→ **Problem to work on**
When you reach the line that contains "Screen dimensions: 776x590", give it back exactly along with each line after it to the end of the entries; skip any pictures.

→ **Records for this exercise**
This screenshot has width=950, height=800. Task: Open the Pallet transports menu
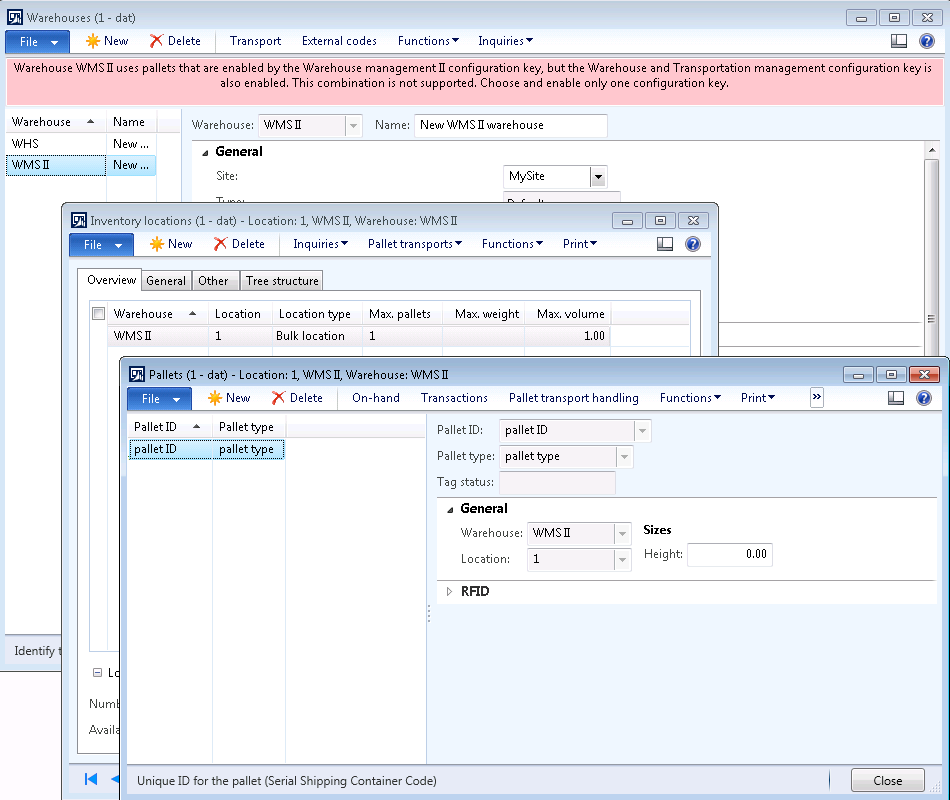[414, 244]
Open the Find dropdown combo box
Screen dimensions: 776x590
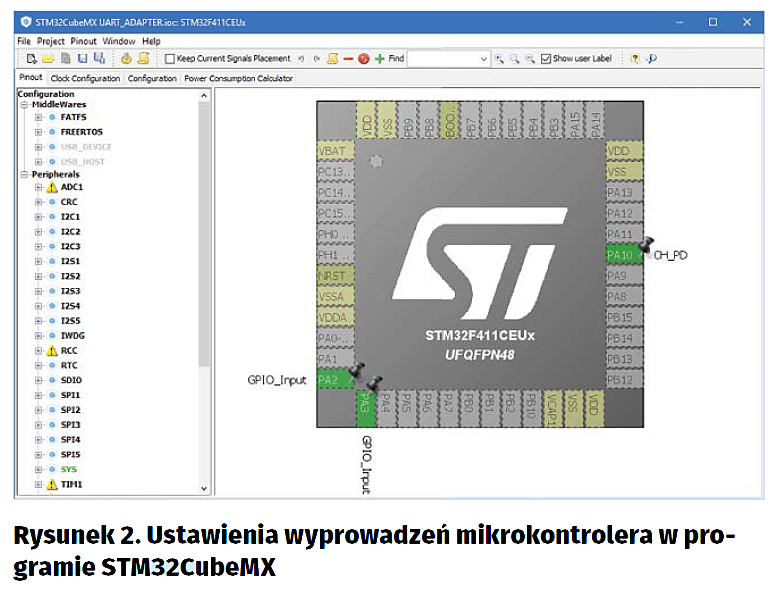point(484,59)
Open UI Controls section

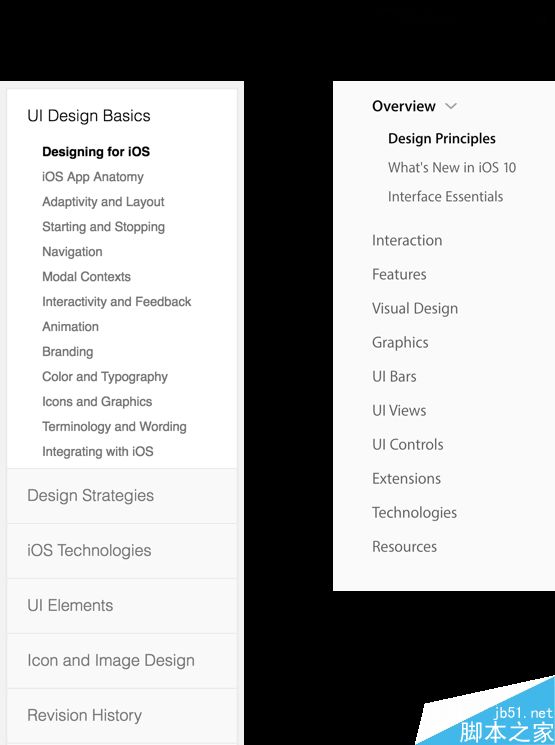(408, 445)
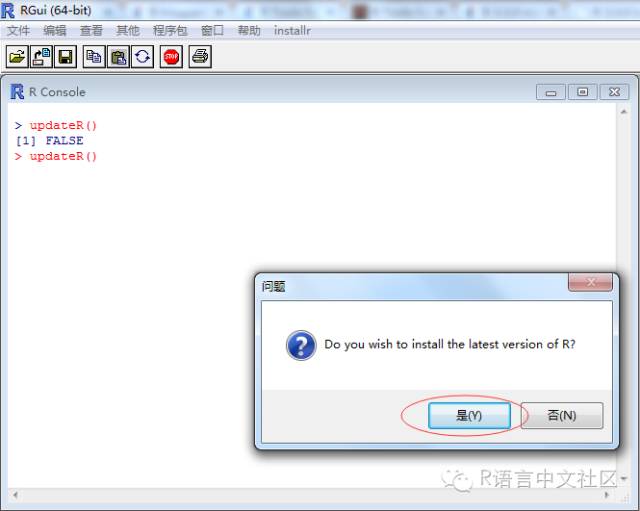Click the Print icon in toolbar

(x=200, y=56)
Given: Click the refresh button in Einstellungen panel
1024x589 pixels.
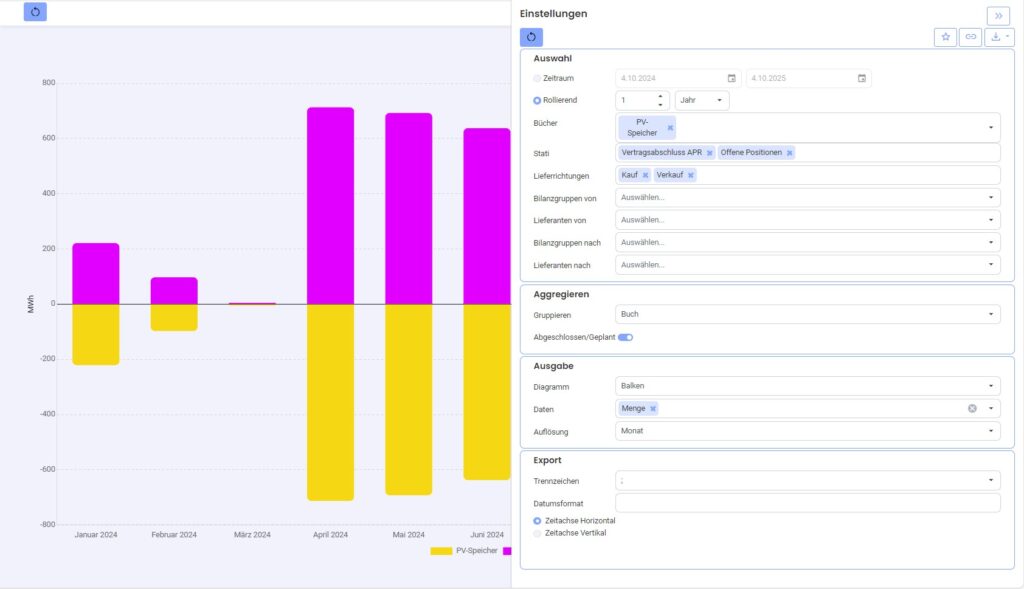Looking at the screenshot, I should tap(531, 37).
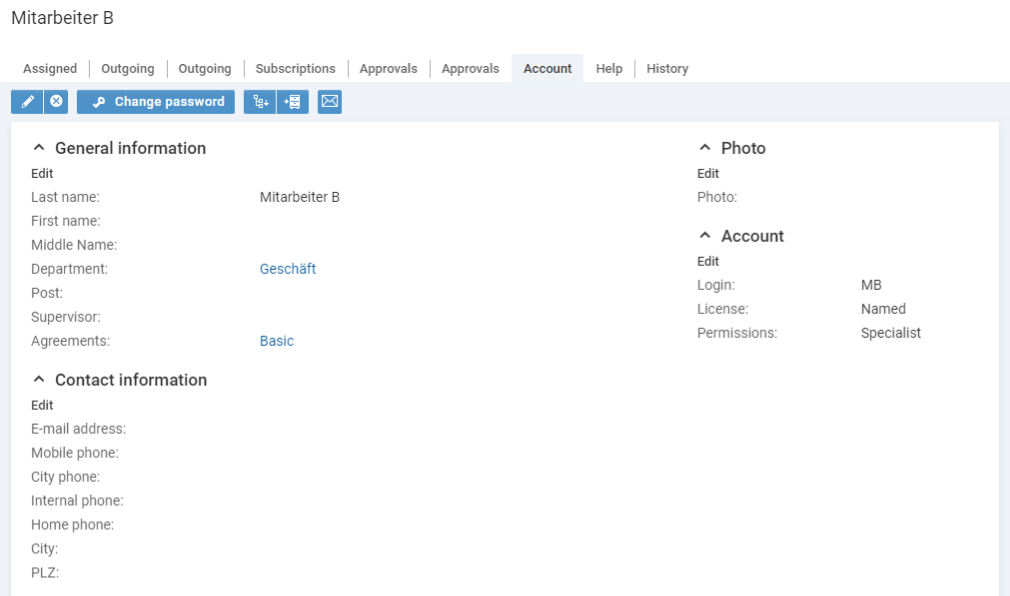Open the Geschäft department link
The image size is (1010, 596).
coord(288,269)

→ **Answer box**
Screen dimensions: 776x590
point(484,59)
Open UI Controls section

(408, 445)
Click the Print icon in toolbar

(x=200, y=56)
Given: Click the refresh button in Einstellungen panel
1024x589 pixels.
Looking at the screenshot, I should tap(531, 37).
Open the Geschäft department link
The image size is (1010, 596).
coord(288,269)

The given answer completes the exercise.